_Dataset records_
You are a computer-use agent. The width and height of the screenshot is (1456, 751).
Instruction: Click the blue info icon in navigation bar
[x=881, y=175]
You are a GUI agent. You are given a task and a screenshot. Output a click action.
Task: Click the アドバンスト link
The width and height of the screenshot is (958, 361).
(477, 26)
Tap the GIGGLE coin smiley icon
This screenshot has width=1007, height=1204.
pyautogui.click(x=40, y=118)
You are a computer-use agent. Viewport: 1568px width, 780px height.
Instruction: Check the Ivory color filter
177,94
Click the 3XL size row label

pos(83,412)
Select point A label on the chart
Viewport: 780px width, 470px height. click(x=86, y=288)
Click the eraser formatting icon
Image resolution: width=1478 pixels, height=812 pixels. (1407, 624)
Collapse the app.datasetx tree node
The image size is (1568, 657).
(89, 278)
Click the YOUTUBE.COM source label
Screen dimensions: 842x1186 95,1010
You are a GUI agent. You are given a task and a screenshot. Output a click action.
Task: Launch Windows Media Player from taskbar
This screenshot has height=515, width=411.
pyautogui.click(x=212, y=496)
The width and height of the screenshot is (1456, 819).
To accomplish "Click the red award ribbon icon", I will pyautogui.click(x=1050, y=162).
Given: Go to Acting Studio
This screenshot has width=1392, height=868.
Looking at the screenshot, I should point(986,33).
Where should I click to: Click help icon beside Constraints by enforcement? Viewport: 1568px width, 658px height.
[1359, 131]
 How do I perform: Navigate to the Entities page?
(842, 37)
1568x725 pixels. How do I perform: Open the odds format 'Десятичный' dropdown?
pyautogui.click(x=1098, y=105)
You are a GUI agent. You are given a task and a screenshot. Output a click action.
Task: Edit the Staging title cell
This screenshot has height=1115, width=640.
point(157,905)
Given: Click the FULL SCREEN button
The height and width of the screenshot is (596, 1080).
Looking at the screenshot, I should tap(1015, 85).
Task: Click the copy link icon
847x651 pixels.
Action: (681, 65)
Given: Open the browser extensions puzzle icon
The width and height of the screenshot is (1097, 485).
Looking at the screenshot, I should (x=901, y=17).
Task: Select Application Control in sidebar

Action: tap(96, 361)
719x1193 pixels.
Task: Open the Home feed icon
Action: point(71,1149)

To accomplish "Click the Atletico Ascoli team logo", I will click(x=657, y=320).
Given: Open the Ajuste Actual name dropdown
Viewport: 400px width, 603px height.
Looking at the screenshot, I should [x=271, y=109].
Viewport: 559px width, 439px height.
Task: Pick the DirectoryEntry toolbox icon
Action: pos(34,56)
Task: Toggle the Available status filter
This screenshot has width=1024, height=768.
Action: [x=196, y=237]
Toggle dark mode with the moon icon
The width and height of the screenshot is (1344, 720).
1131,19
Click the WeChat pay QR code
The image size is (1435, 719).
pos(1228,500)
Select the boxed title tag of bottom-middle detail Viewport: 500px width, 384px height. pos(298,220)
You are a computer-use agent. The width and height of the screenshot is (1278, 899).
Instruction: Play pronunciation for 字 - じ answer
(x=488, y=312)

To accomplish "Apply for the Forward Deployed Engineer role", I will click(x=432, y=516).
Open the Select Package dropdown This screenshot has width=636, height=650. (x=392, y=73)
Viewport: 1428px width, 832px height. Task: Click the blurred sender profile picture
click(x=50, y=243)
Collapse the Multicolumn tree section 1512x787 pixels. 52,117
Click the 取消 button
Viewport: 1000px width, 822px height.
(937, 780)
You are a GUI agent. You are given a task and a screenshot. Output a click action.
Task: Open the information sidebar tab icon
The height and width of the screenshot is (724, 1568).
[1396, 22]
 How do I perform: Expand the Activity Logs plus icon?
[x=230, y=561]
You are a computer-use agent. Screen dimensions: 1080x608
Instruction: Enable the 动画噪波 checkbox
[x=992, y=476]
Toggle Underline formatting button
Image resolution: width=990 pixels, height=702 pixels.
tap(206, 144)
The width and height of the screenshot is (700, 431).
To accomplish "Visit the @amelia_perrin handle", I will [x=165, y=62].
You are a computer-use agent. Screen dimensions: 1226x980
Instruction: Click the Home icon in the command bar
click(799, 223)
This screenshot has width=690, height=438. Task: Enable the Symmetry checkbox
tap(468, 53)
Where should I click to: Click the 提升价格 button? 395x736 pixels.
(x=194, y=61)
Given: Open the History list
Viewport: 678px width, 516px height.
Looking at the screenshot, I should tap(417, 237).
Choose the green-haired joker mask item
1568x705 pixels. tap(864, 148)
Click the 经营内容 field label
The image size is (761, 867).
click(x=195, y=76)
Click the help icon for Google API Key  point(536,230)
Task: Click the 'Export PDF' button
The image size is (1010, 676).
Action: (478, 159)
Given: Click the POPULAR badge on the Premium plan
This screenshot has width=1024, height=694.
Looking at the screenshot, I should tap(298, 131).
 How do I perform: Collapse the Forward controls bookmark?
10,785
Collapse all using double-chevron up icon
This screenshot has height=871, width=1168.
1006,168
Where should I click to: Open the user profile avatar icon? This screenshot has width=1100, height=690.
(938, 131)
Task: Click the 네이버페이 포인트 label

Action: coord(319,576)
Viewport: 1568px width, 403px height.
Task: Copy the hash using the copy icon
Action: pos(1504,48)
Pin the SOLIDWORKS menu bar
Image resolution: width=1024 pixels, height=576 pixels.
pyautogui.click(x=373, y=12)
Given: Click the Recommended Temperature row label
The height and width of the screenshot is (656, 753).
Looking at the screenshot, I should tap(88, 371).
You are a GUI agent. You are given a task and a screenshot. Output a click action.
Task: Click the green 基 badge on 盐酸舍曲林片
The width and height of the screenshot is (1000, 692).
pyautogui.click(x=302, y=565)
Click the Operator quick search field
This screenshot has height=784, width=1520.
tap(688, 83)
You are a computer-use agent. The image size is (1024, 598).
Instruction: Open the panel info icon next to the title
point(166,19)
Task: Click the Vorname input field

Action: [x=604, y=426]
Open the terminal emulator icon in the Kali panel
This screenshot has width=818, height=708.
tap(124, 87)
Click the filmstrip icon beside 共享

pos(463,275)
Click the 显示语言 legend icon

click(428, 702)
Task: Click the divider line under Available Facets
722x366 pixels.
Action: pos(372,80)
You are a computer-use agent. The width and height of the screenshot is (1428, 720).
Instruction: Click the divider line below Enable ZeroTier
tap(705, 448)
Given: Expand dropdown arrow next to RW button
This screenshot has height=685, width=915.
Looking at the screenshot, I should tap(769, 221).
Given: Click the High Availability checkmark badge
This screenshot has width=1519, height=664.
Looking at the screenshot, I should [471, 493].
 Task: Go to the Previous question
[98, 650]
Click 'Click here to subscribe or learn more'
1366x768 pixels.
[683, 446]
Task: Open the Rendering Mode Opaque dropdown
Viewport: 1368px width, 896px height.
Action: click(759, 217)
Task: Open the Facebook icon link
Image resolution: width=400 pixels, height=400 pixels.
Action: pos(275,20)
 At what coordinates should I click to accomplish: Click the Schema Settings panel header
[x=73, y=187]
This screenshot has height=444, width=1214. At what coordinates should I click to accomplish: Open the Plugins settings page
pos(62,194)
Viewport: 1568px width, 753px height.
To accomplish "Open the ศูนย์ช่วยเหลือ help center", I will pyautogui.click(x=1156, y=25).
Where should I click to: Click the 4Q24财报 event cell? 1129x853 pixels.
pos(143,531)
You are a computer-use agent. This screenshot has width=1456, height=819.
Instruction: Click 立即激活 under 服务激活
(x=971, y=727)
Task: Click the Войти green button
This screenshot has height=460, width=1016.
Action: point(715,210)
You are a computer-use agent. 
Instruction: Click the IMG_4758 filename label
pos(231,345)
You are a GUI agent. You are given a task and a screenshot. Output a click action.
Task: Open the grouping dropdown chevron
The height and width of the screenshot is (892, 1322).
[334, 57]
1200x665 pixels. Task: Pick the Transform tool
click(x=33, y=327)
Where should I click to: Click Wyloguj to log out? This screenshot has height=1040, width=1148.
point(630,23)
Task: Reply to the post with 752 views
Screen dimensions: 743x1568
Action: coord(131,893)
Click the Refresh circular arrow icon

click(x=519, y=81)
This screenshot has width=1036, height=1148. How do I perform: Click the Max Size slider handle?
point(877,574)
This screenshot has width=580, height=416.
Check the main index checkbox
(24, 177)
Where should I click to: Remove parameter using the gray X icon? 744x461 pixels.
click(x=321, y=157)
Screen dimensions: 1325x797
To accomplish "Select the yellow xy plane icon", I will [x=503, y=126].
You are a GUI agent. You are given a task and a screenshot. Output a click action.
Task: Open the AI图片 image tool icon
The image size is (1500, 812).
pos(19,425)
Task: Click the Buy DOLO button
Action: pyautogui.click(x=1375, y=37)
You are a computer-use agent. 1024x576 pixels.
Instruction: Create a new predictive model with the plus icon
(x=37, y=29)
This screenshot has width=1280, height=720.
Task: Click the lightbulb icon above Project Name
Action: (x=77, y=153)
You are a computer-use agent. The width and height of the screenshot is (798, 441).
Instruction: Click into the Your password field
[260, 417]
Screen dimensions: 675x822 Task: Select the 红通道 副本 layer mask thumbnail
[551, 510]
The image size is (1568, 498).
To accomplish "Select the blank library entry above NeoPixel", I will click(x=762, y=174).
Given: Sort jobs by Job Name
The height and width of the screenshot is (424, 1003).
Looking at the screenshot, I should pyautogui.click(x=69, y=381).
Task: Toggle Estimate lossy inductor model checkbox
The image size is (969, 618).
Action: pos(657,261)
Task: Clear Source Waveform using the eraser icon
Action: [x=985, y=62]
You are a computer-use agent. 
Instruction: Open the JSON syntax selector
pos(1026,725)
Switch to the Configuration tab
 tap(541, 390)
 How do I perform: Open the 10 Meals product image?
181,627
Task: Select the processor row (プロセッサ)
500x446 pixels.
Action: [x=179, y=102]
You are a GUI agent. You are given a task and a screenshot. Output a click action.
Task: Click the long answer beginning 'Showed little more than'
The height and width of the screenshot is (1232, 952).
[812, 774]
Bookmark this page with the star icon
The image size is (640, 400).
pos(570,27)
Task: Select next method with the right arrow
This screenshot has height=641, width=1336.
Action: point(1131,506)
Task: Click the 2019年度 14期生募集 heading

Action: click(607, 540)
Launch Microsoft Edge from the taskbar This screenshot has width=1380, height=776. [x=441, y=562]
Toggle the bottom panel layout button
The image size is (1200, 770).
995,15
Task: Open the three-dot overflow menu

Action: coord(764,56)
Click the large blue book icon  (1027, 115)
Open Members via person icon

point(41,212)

_Activity_
Each line containing the word "computer" needs to be copied from the data above.

_Solution_
You are a computer-use agent. The width and height of the screenshot is (1456, 751).
You are a computer-use agent. Viewport: 1568px width, 780px height.
You are a computer-use agent. The width and height of the screenshot is (1278, 899).
You are a computer-use agent. Screen dimensions: 1080x608
You are a computer-use agent. Screen dimensions: 1226x980
You are a computer-use agent. The image size is (1024, 598).
You are a computer-use agent. The width and height of the screenshot is (1428, 720).
You are a computer-use agent. This screenshot has width=1456, height=819.
You are a computer-use agent. 
You are a computer-use agent. 1024x576 pixels.
You are a computer-use agent. The width and height of the screenshot is (798, 441).
You are a computer-use agent. 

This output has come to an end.